It has been reported that the leaf extract of P. orientalis shows hair growth-promoting activity.^15,16 In addition, it has been demonstrated that the extract from a herbal complex containing P. orientalis, Cnidium officinale Makino, and Angelica gigas Nakai shows a hair growth-stimulating effect.^30,32,33 In our current study, we mixed P. orientalis leaf extract with α-terpineol. It has been reported that α-terpineol has antibacterial activity,^34,35 which can be helpful in removing noxious microbial cells in the scalp of alopecia patients.^36,37 In addition, 3% lavender oil, including α-terpineol (0.6%), displayed a remarkable hair growth-promoting effect in C57BL/6 mice by reducing the number of perifollicular mast cells, which may induce hair loss.³⁸ Furthermore, rosemary oil containing α-terpineol (6.8%-8.2%)³⁹ shows a hair growth property by stimulating the scalp.⁴⁰ It has been reported that alcoholic terpenes, such as α‐terpineol, linalool, and carvacrol in essential oils, have relatively low toxicity and skin irritancy compared with synthetic penetration enhancers.^23,41 Taken together, P. orientalis and/or α-terpineol could be used as functional hair growth promoters, and we, in this study, found that PEaT was a potent hair growth promoter.
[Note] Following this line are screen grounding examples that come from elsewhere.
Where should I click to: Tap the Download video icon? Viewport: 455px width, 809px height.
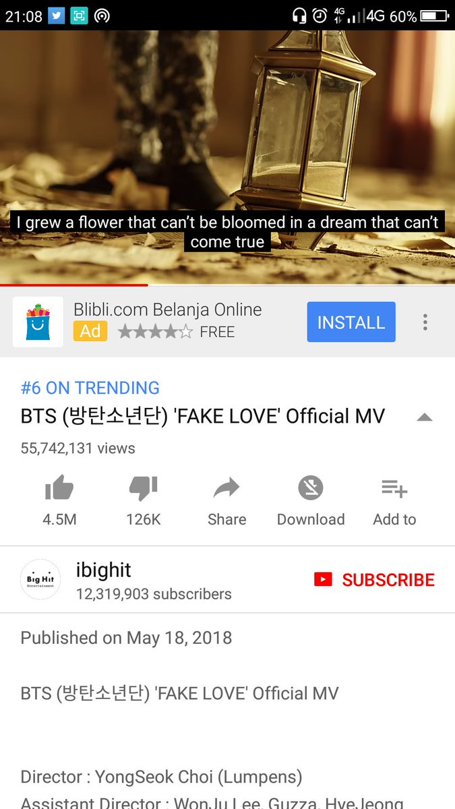click(311, 488)
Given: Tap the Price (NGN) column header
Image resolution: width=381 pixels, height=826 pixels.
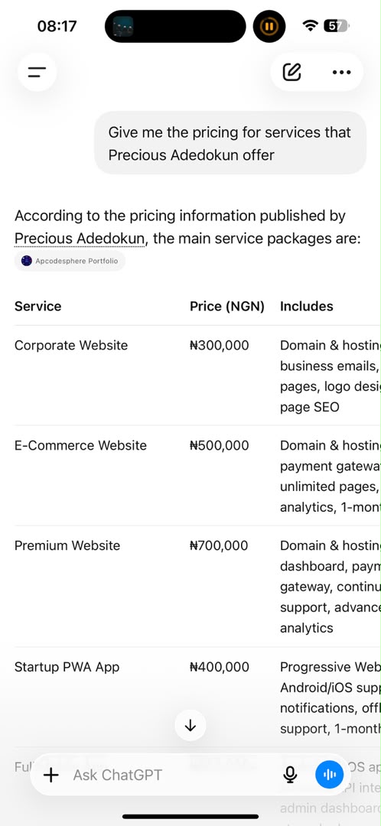Looking at the screenshot, I should pos(227,306).
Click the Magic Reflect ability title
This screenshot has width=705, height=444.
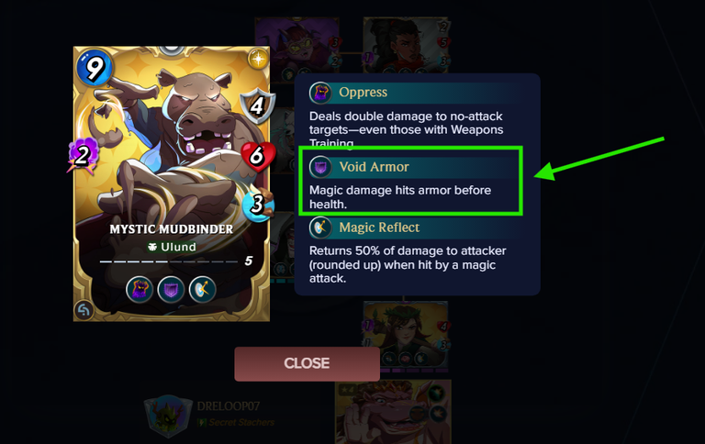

A hair follicle, as part of the skin, grows a hair by packing old cells together. In C57BL/6 mice, numbers and size of hair follicles increase when the hair cycle transits from the telogen phase to the anagen phase,²⁶ and follicular melanocytes produce dark pigment during the anagen phase, thus leading to truncal pigmentation.^26,42,43 During the hair cycle, a bright pink skin color indicates the telogen phase, and gray to black skin indicates the beginning of the anagen phase.²⁷ In the present study, spontaneous transition from the telogen to the anagen phase began at 14 days after shaving in the control mice, but the transition in the PEaT group began 7 days after the shaving, which was earlier than that in the control group. In addition, the topical application of P. orientalis water extract apparently enhanced hair growth, promoted the progression of the hair cycle from the telogen to the anagen phase, and prolonged the mature anagen phase compared with those in the control group.¹⁴

It is known that VEGF mRNA expression is upregulated by follicular keratinocytes and that follicle-derived VEGF increases perifollicular angiogenesis during the anagen phase, resulting in increases in hair regrowth rate, follicle number and size, and hair size.⁴⁴ In addition, dermal papilla cells play a key role in inducing transition from the telogen phase to the anagen phase and maintaining hair growth.⁴⁴ In the phases, growth factors and development-related molecules, such as IGF-1 and VEGF, modulate follicular growth and hair cycle; namely, dermal papilla cells regulate proliferation of the follicular epithelium.^45,46 Many studies have investigated various mechanisms of action of natural extracts that enhance hair growth and either treat or prevent hair loss. In our current study, PEaT induced significant increases of IGF-1 and VEGF expressions and numbers of Ki-67 positive cells, along with hair growth promotion compared with the control group. Therefore, based on the previous research results and our present study, it is likely that PEaT used in this study has a follicular growth property, which supports hair growth through increases in cell proliferation and expressions of growth factors.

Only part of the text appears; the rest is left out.